12:54 p.m. PDT April 12, 2016
Can you name three homophones?
How about “ate” and “eight,” “ant” and “aunt,” or “male” and “mail”?
Homophones are words that sound the same when pronounced, but have different spellings and different meanings.
These nuanced differences probably come naturally to those who were born and raised speaking English. But for those who learn English as a second language, understanding homophones and other parts of speech can be difficult.
Adults who are learning English as a second language — or third, fourth, sixth or 11th, for that matter — can work with tutors at the Mid-Valley Literacy Center in Salem to learn these things and more.
The Mid-Valley Literacy Center trains volunteer tutors to provide literacy-based classes. The center recently moved to the East Salem Community Center, 1850 45th St. NE.
The center can also help students obtain their GED, begin nursing courses, or take classes on business management.
Executive Director Vivian Ang said 187 students have completed their GED completions — all of whom either entered college or obtained employment, 88 adults have received U.S. citizenship, and 62 adults have become certified nursing assistants with employment since the center opened in 2009.

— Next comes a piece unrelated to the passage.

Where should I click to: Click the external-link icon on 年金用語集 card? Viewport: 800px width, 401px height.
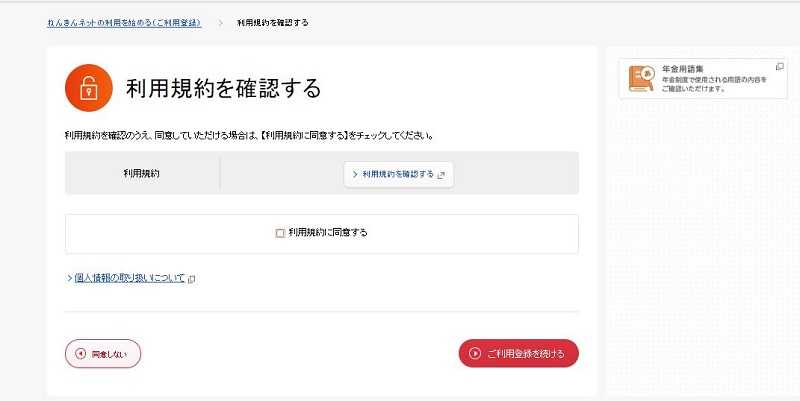779,67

The adults who take these classes often work full-time and care for their families, but still dedicate time to the studies.
Cesar Ruiz is from Mexico. He is working to obtain citizenship in the United States as he works at Salem Hospital and takes classes at the center.
He is part of the upper-level intermediate English language class, taught by volunteer Donna Glaze.
In class last Thursday, Ruiz and two classmates, Luis Maravilla and Sohee Kim, worked with Glaze on homophones.
The three had to work on examples on the board and talk to Glaze about why each is a homophone.
Male, for example, is a man, the opposite of a female or woman. However, mail is a letter. The two words sound the same, but are different in other ways.
“They are just the most joyful class to teach, the most amazing students,” Glaze said. “It can be a real sacrifice to learn English.”
Glaze has been volunteering with the center for about seven years. Her students are eager to learn, and they are a tightly knit, highly motivated group, she said.
It is too dangerous for some of her students to go back to their home country, so they are doing everything they can to build a life here.
The students are making a lot of progress, Glaze said. Kim is now reading 300- to 400-word books, for example.
Another class Thursday was working on comparatives, words that describe differences in two or more things, as in, “That tree is taller than that car.”
The students learned how to conjugate different comparative words based on spelling. They paired up to look at pictures and compare them.
“We are breaking down English that might be easy for someone who has always spoken it,” said Brenda Lawrence, another volunteer tutor at the center. “It is more difficult when learning it as a new language.”
Literacy by the numbers
About 32 million adults in the U.S., or 14 percent of the population, cannot read, according to the U.S. Department of Education and the National Institute of Literacy.
Additionally, 21 percent of adults in the U.S. read below a fifth-grade level, and 19 percent of high school graduates cannot read.
About 10 percent of Oregon adults lack basic prose literacy skills, according to the government’s 2003 National Assessment of Adult Literacy.
The Mid-Valley Literacy Center is hosting its second annual “Spotlight on Literacy” awards and benefit dinner.
The event is at 6 p.m. April 29 at the Kroc Center. It will feature a keynote address by former Oregon governor Barbara Roberts and awards presentation by former Chief Justice Paul De Muniz.